__WHAT IS NEEDED__:
Return the records exactly, with nothing added.

** Opening MATERIAL FOR THIS TASK block **

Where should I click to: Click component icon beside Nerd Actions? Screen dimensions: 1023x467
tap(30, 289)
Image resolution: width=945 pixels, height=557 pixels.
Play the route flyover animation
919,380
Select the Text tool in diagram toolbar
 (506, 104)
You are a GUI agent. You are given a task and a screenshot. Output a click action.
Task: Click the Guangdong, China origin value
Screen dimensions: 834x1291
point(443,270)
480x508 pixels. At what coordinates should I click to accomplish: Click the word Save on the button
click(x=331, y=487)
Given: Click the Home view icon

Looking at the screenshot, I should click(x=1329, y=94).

** Closing MATERIAL FOR THIS TASK block **

__TASK RESPONSE__:
Where should I click to: Click component icon beside Nerd Actions? Screen dimensions: 1023x467
tap(30, 289)
Image resolution: width=945 pixels, height=557 pixels.
Play the route flyover animation
919,380
Select the Text tool in diagram toolbar
 (506, 104)
You are a GUI agent. You are given a task and a screenshot. Output a click action.
Task: Click the Guangdong, China origin value
Screen dimensions: 834x1291
point(443,270)
480x508 pixels. At what coordinates should I click to accomplish: Click the word Save on the button
click(x=331, y=487)
Given: Click the Home view icon

Looking at the screenshot, I should click(x=1329, y=94).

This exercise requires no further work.